Volume 11, 1900, Letter on pgs 724-725


Dear Editor, --I have for some time been perplexed in my mind by your plan of printing stories by children in the "Aunt Mai's Budget" portion of the "Parents' Review," and as I cannot find any answer to my own objections to this plan, I am writing to ask for an exposition of the principle on which it is done. To me it seems an unmitigated evil; such publication would appear to me to encourage self-consciousness and self-glorification in the young authors, and moreover to give as impetus to the tendency, already too strong in these days, to rush into print; also to the equally bad tendency to write for the sake of writing. If it is really beneficial to children, which I am not prepared to admit, to write stories on set subjects, it is still not necessary that these stories should be published. They might be merely criticised and corrected, even circulated privately, with criticism attached. But they appear to be published uncorrected, and certainly uncriticised. The English frequently painfully faulty, and the stories themselves are usually worthless, though for the age of the writers they may be praiseworthy. But the writers are presumably unaware that they contain errors and defects of various descriptions, and the children who read them may admire them and take them for models. It seems to me that young people ought to be trained to write severely corrected as to grammar and syntax, to use no words they do not understand, and to use such words as they do use with precision. No license should be allowed to them in the use of English; no one is fit to use license until he is a thorough master of language, and a thorough mastery can only be acquired through discipline. If I had a child or pupil with a literary gift, I should consider that two courses were open to me: I might leave the child to nature, not interfering with anything he might choose to write, merely taking care that he was supplied with good models to read, and receive a good general training; or I might train him to write correctly, criticise his efforts, and point out his faults with judicial impartiality. But I think that the middle course which consists in interference without training or correction would inspire both his mind and character.

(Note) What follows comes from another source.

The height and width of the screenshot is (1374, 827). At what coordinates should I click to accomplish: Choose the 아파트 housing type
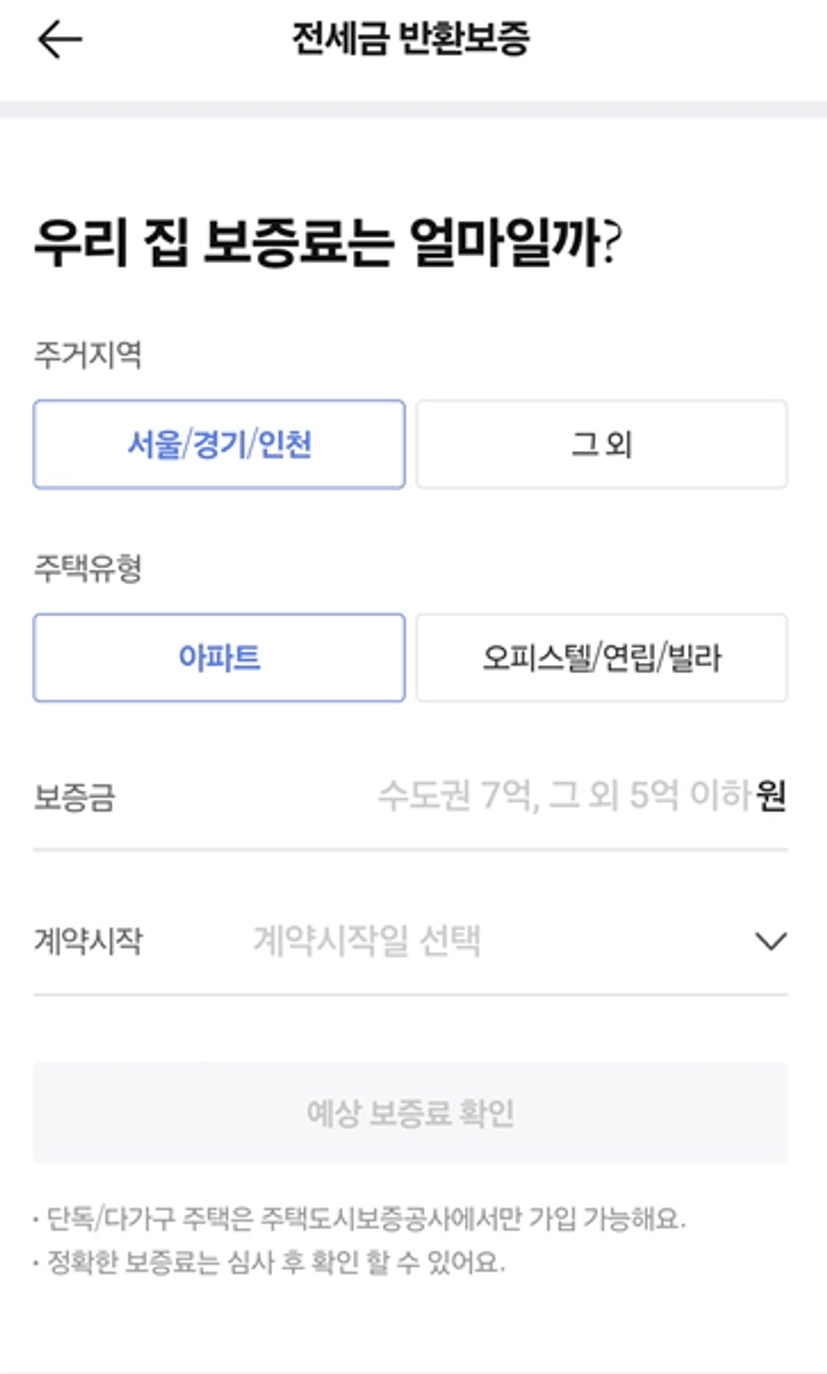[x=219, y=658]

I happen to know one of the children who writes for "Aunt Mai's Budget." That child produced far better compositions, quite spontaneously, in earlier years. I will not presume to say that the deterioration I notice has been brought about by writing to order for competition and publication, for that would be a deduction from insufficient premises. Most of the people who write for newspapers, and who publish novels, &c., are so incompetent to use their own language that one can hardly find a book or newspaper in which there are not some sentences that you could not analyze if they were set as a school task. Why accustom our children to such carelessness by allowing them to see their own faults in print? I don't wish to draw attention to individual children, so I will only say that in five pages of "Aunt Mai's Budget," consisting of children's stories, I found twenty-three faults--sins against the laws of grammar, syntax and composition, wrong use of words, vagueness and confusion in meaning, and errors in taste, all of which could with advantage have been explained to an intelligent child of, say, 13 years of age or over. I really should be very glad if any advantage to counteract these obvious disadvantages could be pointed out.

Yours faithfully,
W. E. R.

[We insert the above letter with pleasure, because we feel that it should be for the profit and therefore for the lasting pleasure of the children concerned. "Aunt Mai" will, we are assured, rejoice in any criticism which should induce her nephews and nieces to do better work. Her reply to our correspondent will carry this interesting discussion further.--Ed.]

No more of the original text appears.